= EXTRACTED TEXT =
The word ‘eczema’ comes from Greek words that mean ‘to boil over’. ‘Dermatitis’ comes from the Greek word for skin – and both terms refer to exactly the same skin condition. Eczema or atopic eczema is a skin condition characterized by chronic inflammation and frequent relapses. There are itchy red rashes over the affected areas that usually involve skin creases such as the folds of the elbows or behind the knees.
Atopic eczema is common and the prevalence of the condition is on the rise. Eczema affects 15-20% of school children and 2-10% of adults. Most of the cases (nearly 80%) are in children less than 5 years of age. Children with a parent who suffers from the condition are more likely to get the condition.
Eczema is divided into a small number of subgroups based largely on the factors that may be most important in causing eczema in any one individual. But it's important to recognise that the symptoms and appearance of the skin in all these types can be exactly the same. Also, the classification system is far from perfect as it is often difficult or impossible to accurately say what causes eczema to occur in any one person. The lines of treatment of the different types of eczema are also similar.
The main differences are to do with the particular factors causing an individual’s eczema. Therefore, if it's thought to be mainly due to exposure to an irritant substance at work – removal or protection from this irritant will be an important part of managing that person’s eczema, compared to someone else with no such history of exposure.
- Atopic: the ‘allergic’ type often seen in people who also have hay fever or asthma.
- Allergic contact: due to skin contact to a substance to which the individual is sensitive. The same substance does not cause eczema in a person who is not sensitive to it.

= RECORDS =
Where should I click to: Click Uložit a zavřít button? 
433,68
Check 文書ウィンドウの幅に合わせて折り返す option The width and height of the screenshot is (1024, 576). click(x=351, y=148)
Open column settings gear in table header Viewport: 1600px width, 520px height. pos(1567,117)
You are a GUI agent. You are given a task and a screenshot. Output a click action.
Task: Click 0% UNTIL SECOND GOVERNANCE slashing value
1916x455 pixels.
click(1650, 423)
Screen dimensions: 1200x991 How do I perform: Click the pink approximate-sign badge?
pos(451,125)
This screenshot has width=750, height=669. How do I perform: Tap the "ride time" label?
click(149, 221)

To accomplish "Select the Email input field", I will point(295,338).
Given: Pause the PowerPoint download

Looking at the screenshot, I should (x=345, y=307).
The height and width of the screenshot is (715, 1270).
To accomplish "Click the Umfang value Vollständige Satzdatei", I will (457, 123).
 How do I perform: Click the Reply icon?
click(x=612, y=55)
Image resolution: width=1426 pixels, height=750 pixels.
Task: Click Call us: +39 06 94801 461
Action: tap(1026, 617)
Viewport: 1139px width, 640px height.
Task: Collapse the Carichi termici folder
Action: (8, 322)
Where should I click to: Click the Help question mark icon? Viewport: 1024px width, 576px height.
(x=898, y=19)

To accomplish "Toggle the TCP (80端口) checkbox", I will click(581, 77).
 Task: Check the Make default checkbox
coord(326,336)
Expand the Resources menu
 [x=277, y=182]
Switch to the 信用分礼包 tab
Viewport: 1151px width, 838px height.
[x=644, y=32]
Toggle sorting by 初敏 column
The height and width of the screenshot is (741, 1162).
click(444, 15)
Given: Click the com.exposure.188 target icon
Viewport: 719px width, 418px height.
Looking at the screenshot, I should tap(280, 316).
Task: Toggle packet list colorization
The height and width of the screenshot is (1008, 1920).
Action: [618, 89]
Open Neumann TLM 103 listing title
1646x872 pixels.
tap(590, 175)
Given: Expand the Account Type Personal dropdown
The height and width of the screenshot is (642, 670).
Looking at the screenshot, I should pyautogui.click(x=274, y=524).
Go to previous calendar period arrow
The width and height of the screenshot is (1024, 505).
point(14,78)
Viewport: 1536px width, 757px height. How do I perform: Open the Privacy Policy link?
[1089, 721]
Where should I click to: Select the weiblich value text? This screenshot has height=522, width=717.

= TASKS =
1. Set down the eczema passage exactly, from "The main differences" up to and including "sensitive to it.".
2. Does the eczema passage agree with each statement? Answer yes or no, quoting the deciding words. (a) Nearly 80% of eczema cases are in children under 5 years old. (b) The different types of eczema are treated in very different ways. (c) "Eczema" and "dermatitis" name two different skin conditions.

= WRITTEN ANSWERS =
1.
The main differences are to do with the particular factors causing an individual’s eczema. Therefore, if it's thought to be mainly due to exposure to an irritant substance at work – removal or protection from this irritant will be an important part of managing that person’s eczema, compared to someone else with no such history of exposure.
- Atopic: the ‘allergic’ type often seen in people who also have hay fever or asthma.
- Allergic contact: due to skin contact to a substance to which the individual is sensitive. The same substance does not cause eczema in a person who is not sensitive to it.

2.
(a) Yes: "Most of the cases (nearly 80%) are in children less than 5 years of age."
(b) No: "The lines of treatment of the different types of eczema are also similar."
(c) No: "both terms refer to exactly the same skin condition"